HDB Debate: Raise or not to raise?

MPs debate whether to up $8,000 ceiling for DBSS buyers

THEY are public housing flats designed, built and marketed by private developers, costing as much as $700,000 – which begs the question: Should not the $8,000 income ceiling for prospective buyers be raised?

Taking up the issue of Design, Build and Sell Scheme (DBSS) flats in Parliament yesterday, Nominated Member of Parliament (NMP) Eunice Olsen said: “When the income ceiling of $8,000 was set by the Housing and Development Board (HDB), there was no DBSS and no DBSS prices. Shouldn’t the income ceiling be commensurate with the increase in prices?

“In the event of a downturn, these buyers may not be able to afford their mortgages. As only private housing is not afforded any insulation by the Government from market fluctuations … does this change how we view public housing?”

MP (Marine Parade GRC), Dr Ong Seh Hong, similarly asked about the rationale for “the shift from providing affordable housing” to the $700,000 DBSS flats in Boon Keng, even as the income ceiling remains fixed.

And with prices of new and resale HDB flats rising, fellow Marine Parade MP, Dr Muhammad Faishal Ibrahim, asked about the Government’s plans to ensure home ownership stays affordable for lower income families.

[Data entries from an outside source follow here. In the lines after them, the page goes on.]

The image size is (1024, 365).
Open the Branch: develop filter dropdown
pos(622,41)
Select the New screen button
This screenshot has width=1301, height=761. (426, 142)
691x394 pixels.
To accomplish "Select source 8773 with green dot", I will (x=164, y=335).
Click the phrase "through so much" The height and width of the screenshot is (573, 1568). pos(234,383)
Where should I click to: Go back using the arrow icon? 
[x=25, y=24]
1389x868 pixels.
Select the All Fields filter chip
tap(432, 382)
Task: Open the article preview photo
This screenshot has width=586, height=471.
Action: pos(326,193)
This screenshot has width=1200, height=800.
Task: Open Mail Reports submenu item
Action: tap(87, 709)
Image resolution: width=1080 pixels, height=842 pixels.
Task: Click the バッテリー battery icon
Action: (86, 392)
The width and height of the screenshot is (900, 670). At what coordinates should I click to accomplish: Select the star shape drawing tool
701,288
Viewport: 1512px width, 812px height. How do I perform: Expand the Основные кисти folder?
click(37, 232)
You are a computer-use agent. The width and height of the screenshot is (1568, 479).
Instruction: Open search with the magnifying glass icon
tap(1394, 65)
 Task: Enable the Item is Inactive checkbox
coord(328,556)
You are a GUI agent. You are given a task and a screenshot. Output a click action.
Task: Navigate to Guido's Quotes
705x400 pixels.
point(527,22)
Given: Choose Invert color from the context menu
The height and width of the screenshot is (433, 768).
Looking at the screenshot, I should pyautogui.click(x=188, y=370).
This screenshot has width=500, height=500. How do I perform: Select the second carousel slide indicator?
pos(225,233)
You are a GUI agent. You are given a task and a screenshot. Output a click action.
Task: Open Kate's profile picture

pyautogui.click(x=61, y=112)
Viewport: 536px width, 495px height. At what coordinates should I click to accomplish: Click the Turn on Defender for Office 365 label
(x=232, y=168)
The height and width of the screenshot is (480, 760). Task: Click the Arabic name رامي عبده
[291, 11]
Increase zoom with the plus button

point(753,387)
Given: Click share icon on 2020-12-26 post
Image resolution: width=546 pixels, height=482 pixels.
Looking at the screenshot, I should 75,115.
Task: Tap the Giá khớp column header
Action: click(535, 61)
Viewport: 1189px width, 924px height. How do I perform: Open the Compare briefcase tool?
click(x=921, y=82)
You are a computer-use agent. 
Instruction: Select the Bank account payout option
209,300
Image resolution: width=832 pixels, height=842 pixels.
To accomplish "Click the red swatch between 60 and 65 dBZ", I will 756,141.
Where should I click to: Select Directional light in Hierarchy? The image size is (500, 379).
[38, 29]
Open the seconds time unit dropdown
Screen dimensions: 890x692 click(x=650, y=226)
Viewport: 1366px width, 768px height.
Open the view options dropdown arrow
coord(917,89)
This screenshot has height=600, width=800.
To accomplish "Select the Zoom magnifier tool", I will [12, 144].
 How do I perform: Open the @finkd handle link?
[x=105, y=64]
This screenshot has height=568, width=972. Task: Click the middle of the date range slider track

In response to all three, National Development Minister Mah Bow Tan pointed to the need for “a wide range of housing options” to meet varying needs and aspirations “if we want public housing to remain relevant and attractive”.

So, even as the HDB is providing higher-end options such as DBSS, it has also, in recent years, introduced two- and three-room flats targeted at lower-income households.

“The HDB is not shifting its mission; neither is it abandoning its role of directly providing the standard HDB flats,” said Mr Mah.

Indeed, DBSS flats constitute a small part of the total public flat supply, catering for niche HDB buyers “with higher aspirations and who can afford a higher price”.

And as DBSS is for this select group, there are no plans to raise the $8,000 income ceiling. If this were done, richer home-hunters might join the queue, resulting in DBSS flats being “priced higher instead of becoming more affordable”, he argued.

Meanwhile, the Government remains committed to providing affordable public housing for families with more modest means.

Last year, the income ceiling for the Additional CPF Housing Grant was raised from $3,000 to $4,000 and the grant quantum for the various income tiers increased by $10,000.

Since it was introduced in March 2006, the additional grant has benefited more than 4,600 households.

Still, Mr Mah acknowledged, rising resale flat prices are a concern and the HDB is monitoring the situation.

Those who find it too expensive or cannot afford the Cash-Over-Valuation “should seriously consider postponing their purchase or applying for a new HDB flat instead”, he advised, adding: “For many Singaporeans, buying a property is the single most significant investment they make in their lives. It is wise to be careful and patient.”